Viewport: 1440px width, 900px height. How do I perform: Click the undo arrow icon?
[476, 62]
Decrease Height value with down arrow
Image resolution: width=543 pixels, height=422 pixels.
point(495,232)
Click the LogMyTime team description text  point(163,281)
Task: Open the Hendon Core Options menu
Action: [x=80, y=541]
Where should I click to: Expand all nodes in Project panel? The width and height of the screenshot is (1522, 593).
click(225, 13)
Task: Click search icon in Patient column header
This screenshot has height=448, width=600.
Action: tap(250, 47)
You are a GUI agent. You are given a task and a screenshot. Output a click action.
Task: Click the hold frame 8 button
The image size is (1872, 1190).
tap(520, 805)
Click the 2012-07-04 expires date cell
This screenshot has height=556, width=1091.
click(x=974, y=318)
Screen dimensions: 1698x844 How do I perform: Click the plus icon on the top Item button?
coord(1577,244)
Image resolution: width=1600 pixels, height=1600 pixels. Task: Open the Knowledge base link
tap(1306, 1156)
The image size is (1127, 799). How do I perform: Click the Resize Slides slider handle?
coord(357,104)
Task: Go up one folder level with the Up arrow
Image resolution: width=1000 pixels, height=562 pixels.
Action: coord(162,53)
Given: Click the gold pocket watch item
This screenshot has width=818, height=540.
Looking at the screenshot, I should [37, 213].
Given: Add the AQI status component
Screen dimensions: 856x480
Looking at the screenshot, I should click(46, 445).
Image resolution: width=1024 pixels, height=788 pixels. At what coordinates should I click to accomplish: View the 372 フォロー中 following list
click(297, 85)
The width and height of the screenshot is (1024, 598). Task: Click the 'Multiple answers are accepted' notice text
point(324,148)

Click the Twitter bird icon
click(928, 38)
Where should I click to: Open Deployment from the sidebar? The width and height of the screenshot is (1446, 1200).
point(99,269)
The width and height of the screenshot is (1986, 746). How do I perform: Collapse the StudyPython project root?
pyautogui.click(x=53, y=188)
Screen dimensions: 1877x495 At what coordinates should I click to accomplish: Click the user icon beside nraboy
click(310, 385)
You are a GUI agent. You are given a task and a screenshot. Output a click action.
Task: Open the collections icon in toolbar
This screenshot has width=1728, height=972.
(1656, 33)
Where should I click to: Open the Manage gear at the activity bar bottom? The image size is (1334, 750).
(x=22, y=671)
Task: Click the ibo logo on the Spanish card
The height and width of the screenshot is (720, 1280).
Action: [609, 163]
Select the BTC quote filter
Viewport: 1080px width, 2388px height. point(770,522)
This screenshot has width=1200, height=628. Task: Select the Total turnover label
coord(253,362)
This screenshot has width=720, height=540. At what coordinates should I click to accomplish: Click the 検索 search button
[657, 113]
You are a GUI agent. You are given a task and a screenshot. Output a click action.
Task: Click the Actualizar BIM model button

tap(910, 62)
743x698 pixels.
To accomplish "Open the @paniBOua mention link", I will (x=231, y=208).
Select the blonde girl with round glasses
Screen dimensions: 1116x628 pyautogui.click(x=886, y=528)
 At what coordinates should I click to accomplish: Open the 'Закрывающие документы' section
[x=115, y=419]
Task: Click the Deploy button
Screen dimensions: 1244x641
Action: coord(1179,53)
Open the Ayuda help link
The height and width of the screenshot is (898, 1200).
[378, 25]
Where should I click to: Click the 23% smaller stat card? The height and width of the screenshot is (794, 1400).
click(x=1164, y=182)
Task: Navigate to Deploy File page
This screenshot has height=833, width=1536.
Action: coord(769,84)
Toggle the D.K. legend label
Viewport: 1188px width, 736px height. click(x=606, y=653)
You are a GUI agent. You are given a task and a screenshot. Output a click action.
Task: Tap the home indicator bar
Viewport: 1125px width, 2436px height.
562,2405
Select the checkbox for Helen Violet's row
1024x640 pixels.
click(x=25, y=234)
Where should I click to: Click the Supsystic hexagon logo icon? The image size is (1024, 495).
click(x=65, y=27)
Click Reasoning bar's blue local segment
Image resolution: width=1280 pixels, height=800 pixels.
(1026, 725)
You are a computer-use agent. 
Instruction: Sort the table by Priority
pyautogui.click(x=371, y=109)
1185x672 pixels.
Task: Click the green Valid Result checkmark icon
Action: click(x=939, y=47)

--- PROBLEM TO SOLVE ---
All of the material above needs to be output exactly, with no line left out.

--- RESULT OF THE TASK ---
Viewport: 1440px width, 900px height. How do I perform: Click the undo arrow icon?
[476, 62]
Decrease Height value with down arrow
Image resolution: width=543 pixels, height=422 pixels.
point(495,232)
Click the LogMyTime team description text  point(163,281)
Task: Open the Hendon Core Options menu
Action: [x=80, y=541]
Where should I click to: Expand all nodes in Project panel? The width and height of the screenshot is (1522, 593).
click(225, 13)
Task: Click search icon in Patient column header
This screenshot has height=448, width=600.
Action: tap(250, 47)
You are a GUI agent. You are given a task and a screenshot. Output a click action.
Task: Click the hold frame 8 button
The image size is (1872, 1190).
tap(520, 805)
Click the 2012-07-04 expires date cell
This screenshot has height=556, width=1091.
click(x=974, y=318)
Screen dimensions: 1698x844 How do I perform: Click the plus icon on the top Item button?
coord(1577,244)
Image resolution: width=1600 pixels, height=1600 pixels. Task: Open the Knowledge base link
tap(1306, 1156)
The image size is (1127, 799). How do I perform: Click the Resize Slides slider handle?
coord(357,104)
Task: Go up one folder level with the Up arrow
Image resolution: width=1000 pixels, height=562 pixels.
Action: coord(162,53)
Given: Click the gold pocket watch item
This screenshot has width=818, height=540.
Looking at the screenshot, I should [37, 213].
Given: Add the AQI status component
Screen dimensions: 856x480
Looking at the screenshot, I should click(46, 445).
Image resolution: width=1024 pixels, height=788 pixels. At what coordinates should I click to accomplish: View the 372 フォロー中 following list
click(297, 85)
The width and height of the screenshot is (1024, 598). Task: Click the 'Multiple answers are accepted' notice text
point(324,148)

Click the Twitter bird icon
click(928, 38)
Where should I click to: Open Deployment from the sidebar? The width and height of the screenshot is (1446, 1200).
point(99,269)
The width and height of the screenshot is (1986, 746). How do I perform: Collapse the StudyPython project root?
pyautogui.click(x=53, y=188)
Screen dimensions: 1877x495 At what coordinates should I click to accomplish: Click the user icon beside nraboy
click(310, 385)
You are a GUI agent. You are given a task and a screenshot. Output a click action.
Task: Open the collections icon in toolbar
This screenshot has width=1728, height=972.
(1656, 33)
Where should I click to: Open the Manage gear at the activity bar bottom? The image size is (1334, 750).
(x=22, y=671)
Task: Click the ibo logo on the Spanish card
The height and width of the screenshot is (720, 1280).
Action: [609, 163]
Select the BTC quote filter
Viewport: 1080px width, 2388px height. point(770,522)
This screenshot has width=1200, height=628. Task: Select the Total turnover label
coord(253,362)
This screenshot has width=720, height=540. At what coordinates should I click to accomplish: Click the 検索 search button
[657, 113]
You are a GUI agent. You are given a task and a screenshot. Output a click action.
Task: Click the Actualizar BIM model button

tap(910, 62)
743x698 pixels.
To accomplish "Open the @paniBOua mention link", I will (x=231, y=208).
Select the blonde girl with round glasses
Screen dimensions: 1116x628 pyautogui.click(x=886, y=528)
 At what coordinates should I click to accomplish: Open the 'Закрывающие документы' section
[x=115, y=419]
Task: Click the Deploy button
Screen dimensions: 1244x641
Action: coord(1179,53)
Open the Ayuda help link
The height and width of the screenshot is (898, 1200).
[378, 25]
Where should I click to: Click the 23% smaller stat card? The height and width of the screenshot is (794, 1400).
click(x=1164, y=182)
Task: Navigate to Deploy File page
This screenshot has height=833, width=1536.
Action: coord(769,84)
Toggle the D.K. legend label
Viewport: 1188px width, 736px height. click(x=606, y=653)
You are a GUI agent. You are given a task and a screenshot. Output a click action.
Task: Tap the home indicator bar
Viewport: 1125px width, 2436px height.
562,2405
Select the checkbox for Helen Violet's row
1024x640 pixels.
click(x=25, y=234)
Where should I click to: Click the Supsystic hexagon logo icon? The image size is (1024, 495).
click(x=65, y=27)
Click Reasoning bar's blue local segment
Image resolution: width=1280 pixels, height=800 pixels.
(1026, 725)
You are a computer-use agent. 
Instruction: Sort the table by Priority
pyautogui.click(x=371, y=109)
1185x672 pixels.
Task: Click the green Valid Result checkmark icon
Action: click(x=939, y=47)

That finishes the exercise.